[DATA PROVIDED Boundary: Start]
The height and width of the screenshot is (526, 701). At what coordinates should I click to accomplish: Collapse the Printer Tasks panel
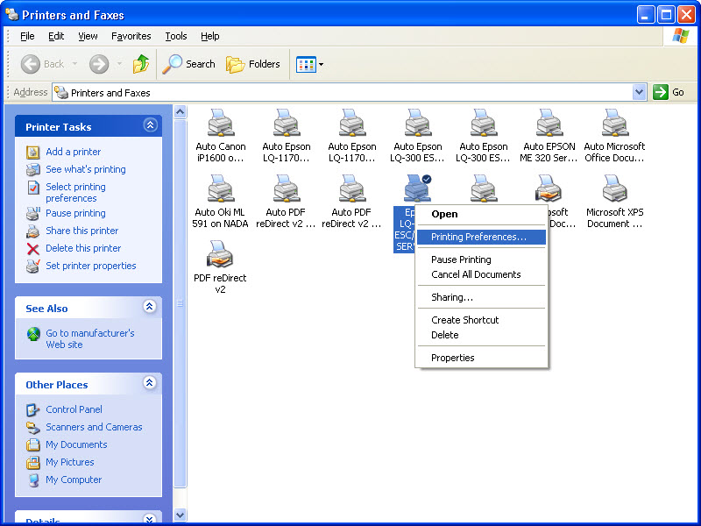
[DATA PROVIDED Boundary: End]
[DATA PROVIDED Boundary: Start]
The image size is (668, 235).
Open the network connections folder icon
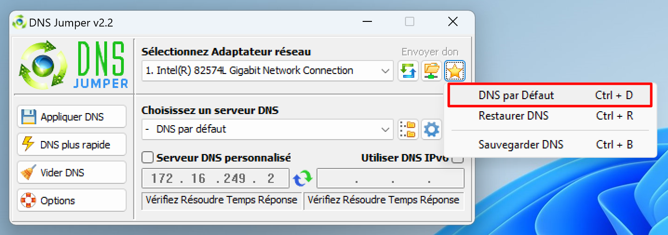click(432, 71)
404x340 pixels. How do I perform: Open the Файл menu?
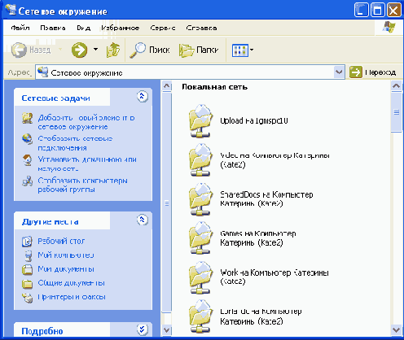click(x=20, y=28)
[DATA PROVIDED Boundary: End]
[DATA PROVIDED Boundary: Start]
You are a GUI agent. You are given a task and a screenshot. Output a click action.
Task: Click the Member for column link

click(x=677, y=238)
[DATA PROVIDED Boundary: End]
- WHAT IS BEING ASKED -
Note each line above that contains "screenshot" and copy it out.

- RESULT OF THIS EXERCISE -
The height and width of the screenshot is (526, 701). At what coordinates should I click to accomplish: Collapse the Printer Tasks panel
You are a GUI agent. You are given a task and a screenshot. Output a click action.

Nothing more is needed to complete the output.